2-я Логика («ритор»)

          «Замечательное и драгоценное качество, свойственное всем «риторам» без исключения – это здоровый цинизм. 2-я Логика не верит ни в Бога, ни в черта, ни в партийные программы, ни в научные доктрины – ни во что. Все аксиоматичное, догматичное, попав в жернова полушарий «риторского» мозга, быстро теряет свою абсолютность и делается простым объектом интеллектуальных манипуляций. Для «ритора» нет ни запретов, ни рамок, ни правил, удерживающих свободную игру мысли.
          <…> Мало дорожит «ритор» и своими собственными утверждениями, которые и утверждениями для него не являются, но лишь гипотезами, удобными на данный момент. Опровергать сегодня сказанное вчера – нормальное состояние «ритора».
          <…> Как ни любит «ритор» совместные интеллектуальные пиршества, одновременно он безукоризненно владеет искусством отбрить, заткнуть рот оппоненту.
------------
**Задания**:
1 - Перечислите всё, во что, согласно тексту о 2-й Логике, она не верит.
2 - Согласуются ли с текстом о 2-й Логике следующие утверждения? Ответьте «да» или «нет» на каждое и приведите решающие слова текста.
(a) «Ритор» высоко ценит собственные утверждения.
(b) Для «ритора» обычное дело — опровергать сегодня сказанное вчера.
(c) Здоровый цинизм свойствен лишь части «риторов».
3 - Продолжите текст о 2-й Логике, начав сразу после его последнего предложения.
Строки ниже — отдельный материал, с текстом о 2-й Логике они не связаны.

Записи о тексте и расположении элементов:
------------
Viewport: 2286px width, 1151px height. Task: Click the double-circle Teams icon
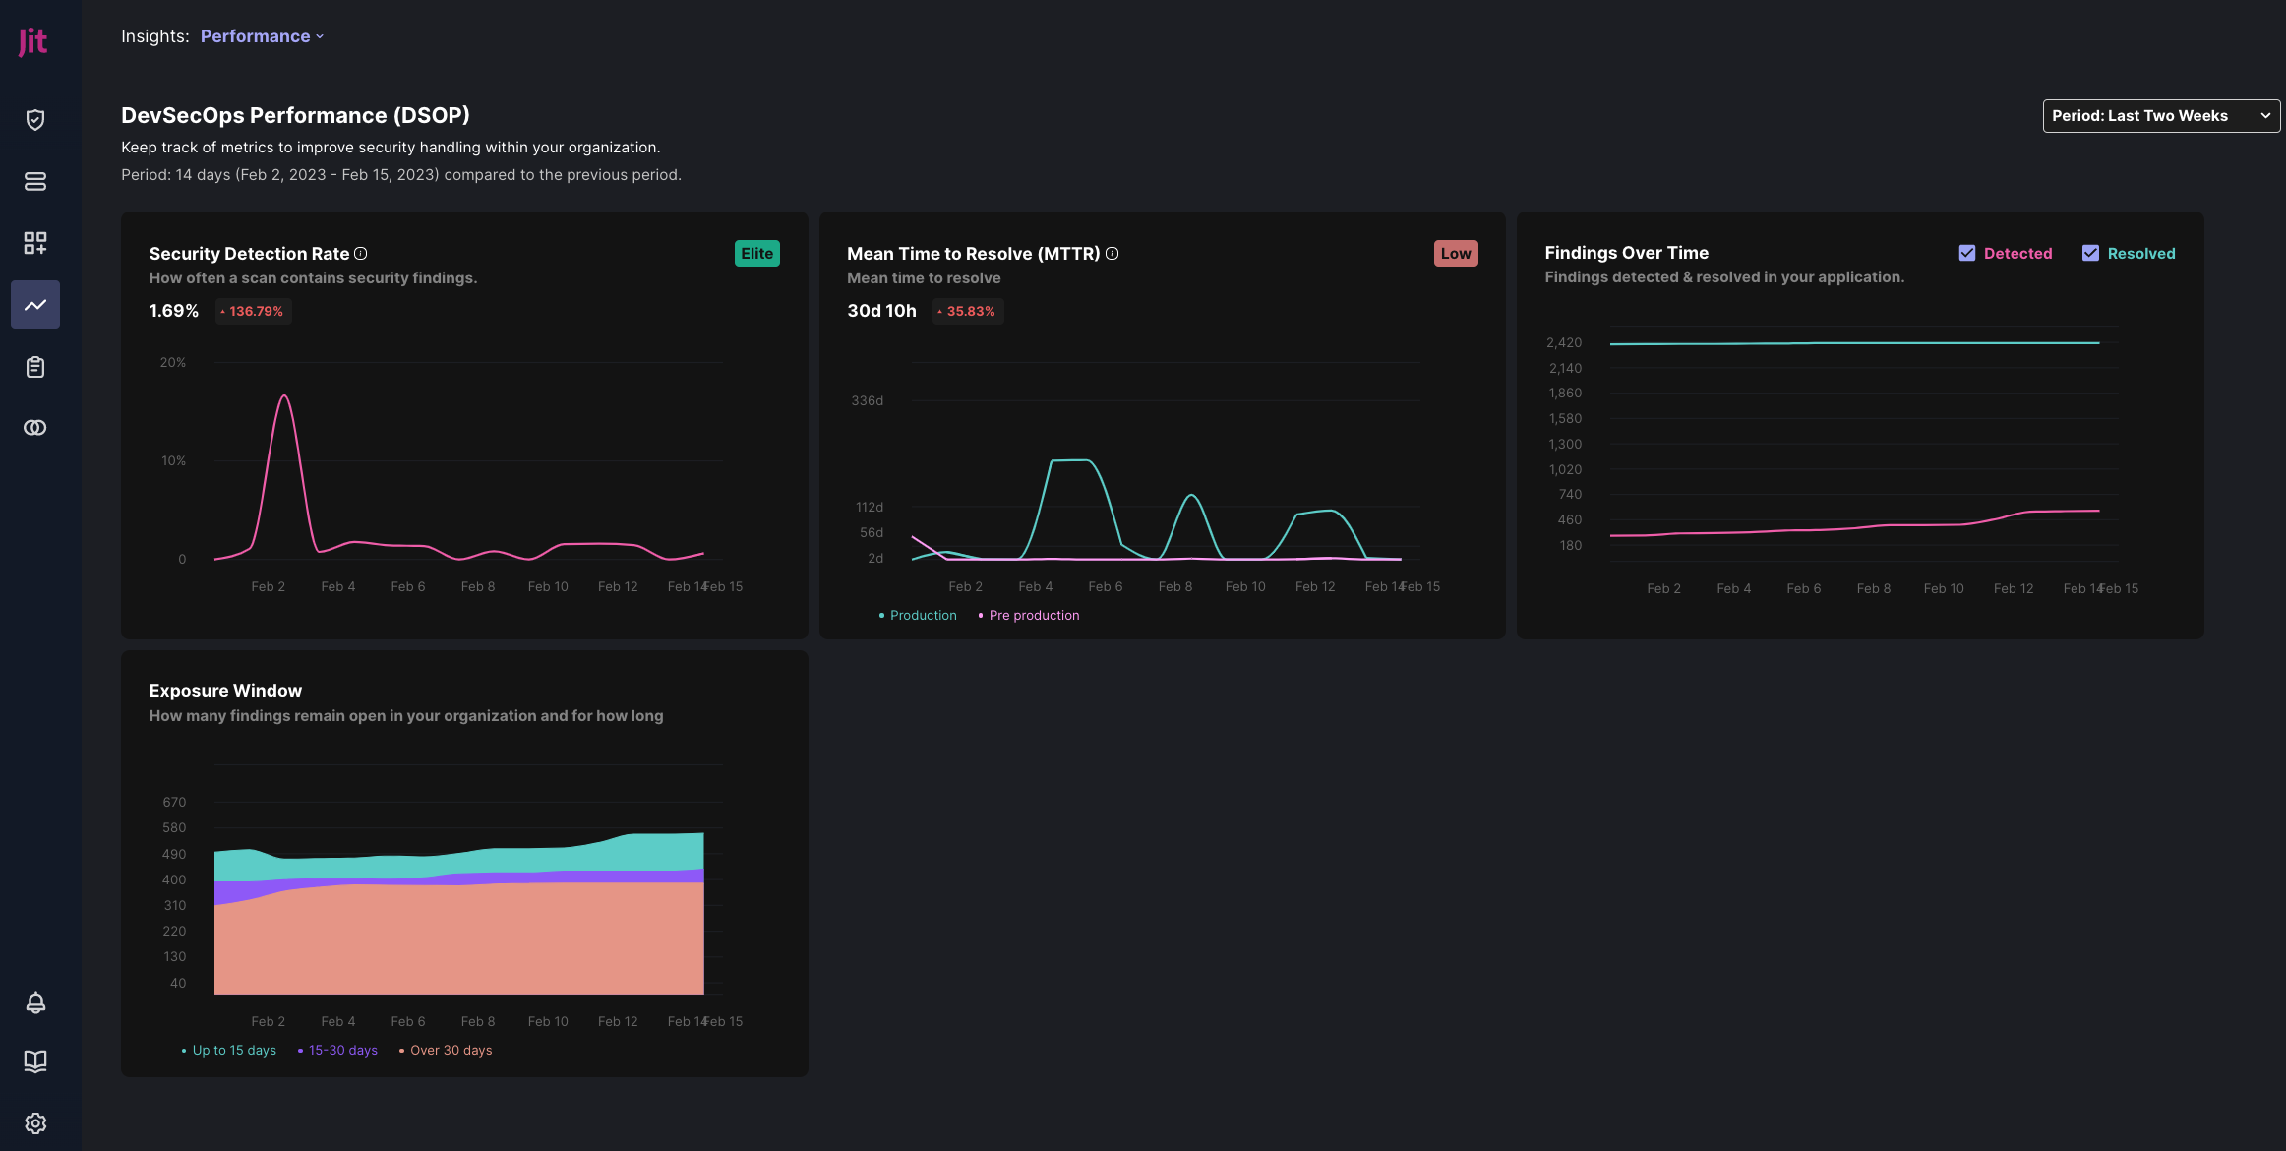[x=35, y=427]
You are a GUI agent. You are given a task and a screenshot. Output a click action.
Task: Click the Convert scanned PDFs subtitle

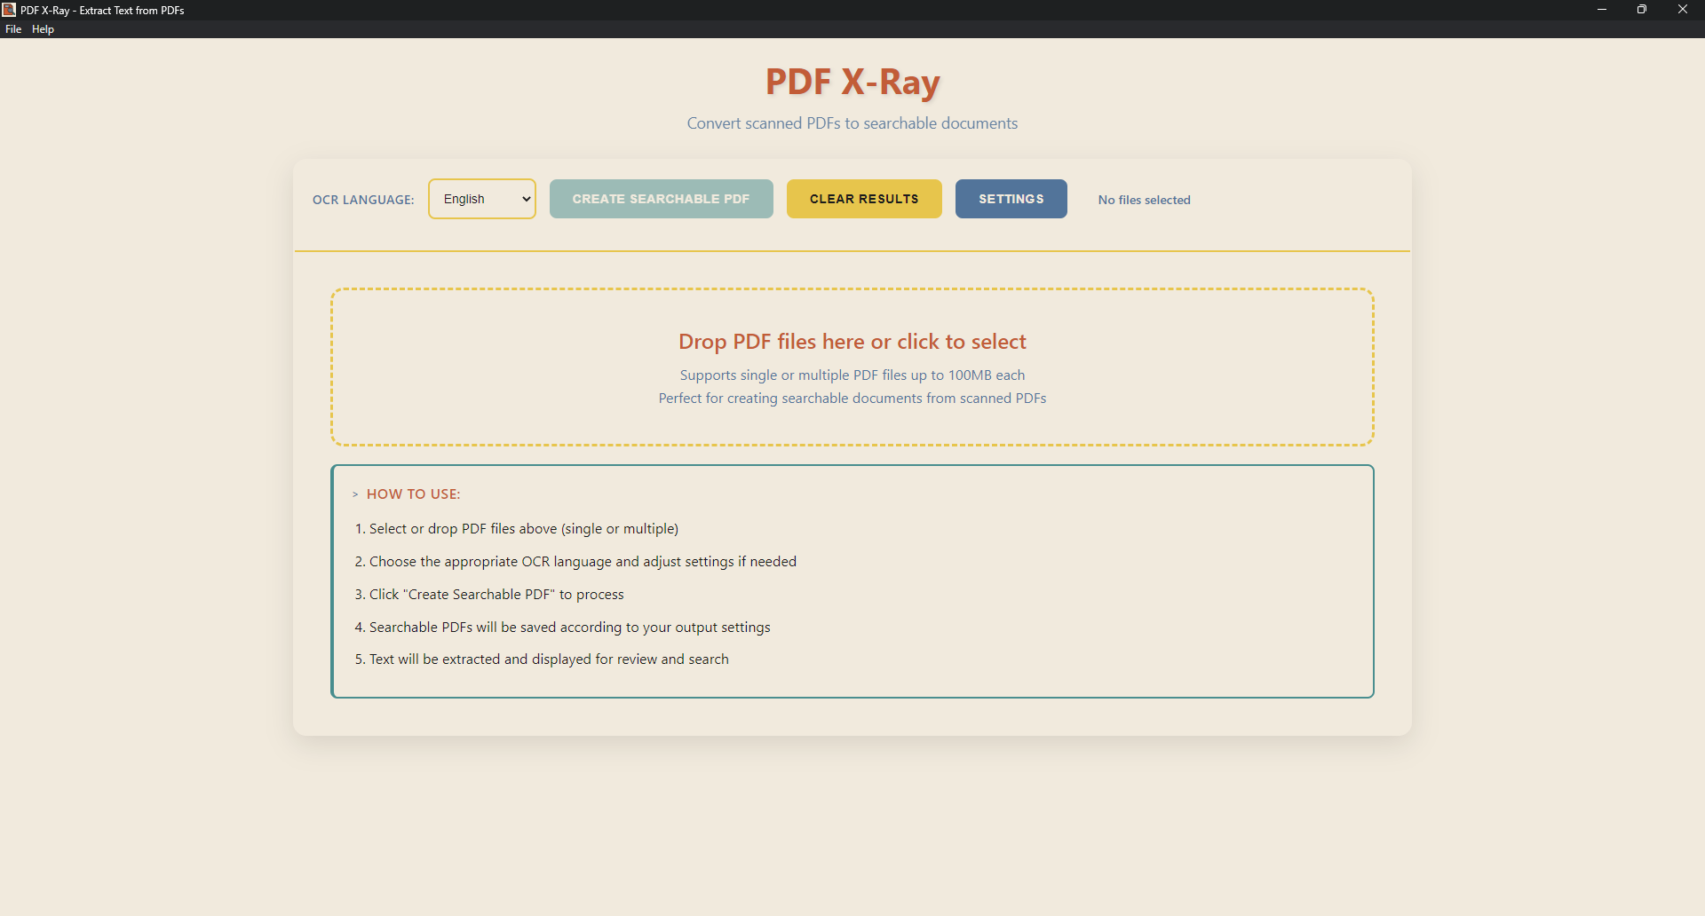(x=852, y=123)
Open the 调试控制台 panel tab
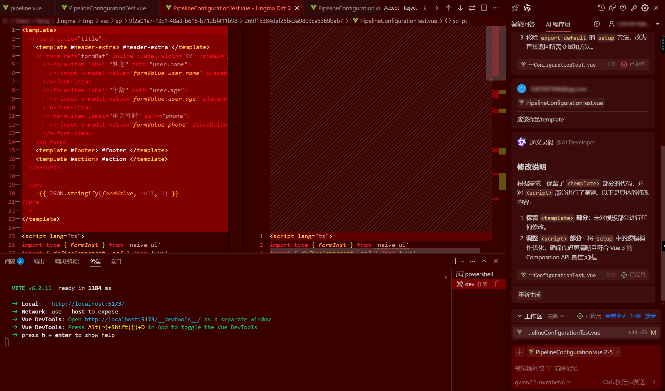Viewport: 665px width, 391px height. pos(67,261)
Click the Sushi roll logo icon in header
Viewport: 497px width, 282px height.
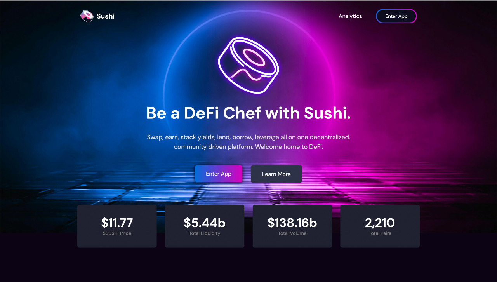pos(87,16)
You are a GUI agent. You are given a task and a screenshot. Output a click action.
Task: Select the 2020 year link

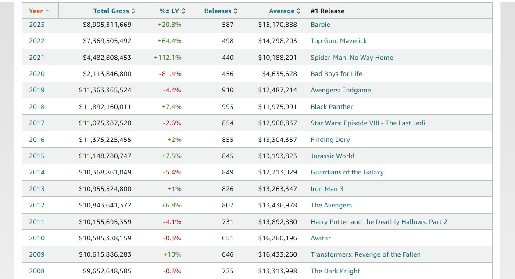click(x=37, y=74)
------------
**Ответы на задания**:
1 -
- Бог
- черт
- партийные программы
- научные доктрины

2 -
(a) Нет: «Мало дорожит «ритор» и своими собственными утверждениями».
(b) Да: «Опровергать сегодня сказанное вчера – нормальное состояние «ритора».»
(c) Нет: «свойственное всем «риторам» без исключения».

3 -
          <…> Единственный, пожалуй, недостаток 2-й Логики, являющийся продолжением ее достоинств, заключается в том, что мышление «ритора» скорее тяготеет к тактике, чем к стратегии. 2-я логика и не стремится к чему-то долгосрочному, масштабному, законченному, ее больше интересует сиюминутная, близкая по целям интеллектуальная игра. Очень хорошо эту особенность 2-й Логики на примере Ленина описал эсер Виктор Чернов: «Прежде всего, он мастер фехтования, а фехтовальщику нужно совсем немного способности к предвидению и совсем не нужны сложные идеи. Фактически ему не нужно слишком думать: следует сосредоточиться на каждом движении противника и управлять собственной реакцией со скоростью врожденного инстинкта для того, чтобы без малейшего промедления отвечать на каждое движение врага.
          Интеллект Ленина был острым, но не широким, находчивым, но не творческим. Мастер оценки любой политической ситуации, он мгновенно осваивался в ней, быстро оценивал все ее новые повороты и проявлял недюжинную политическую сообразительность. Это совершенное и быстро срабатывающее политическое чутье резко контрастирует с абсолютно необоснованным и фантастическим характером всех исторических прогнозов, которые он делал на сколько-нибудь продолжительный срок, – любой программы, охватывающей нечто большее, чем сегодня и завтра».


3-я Эмоция («сухарь»)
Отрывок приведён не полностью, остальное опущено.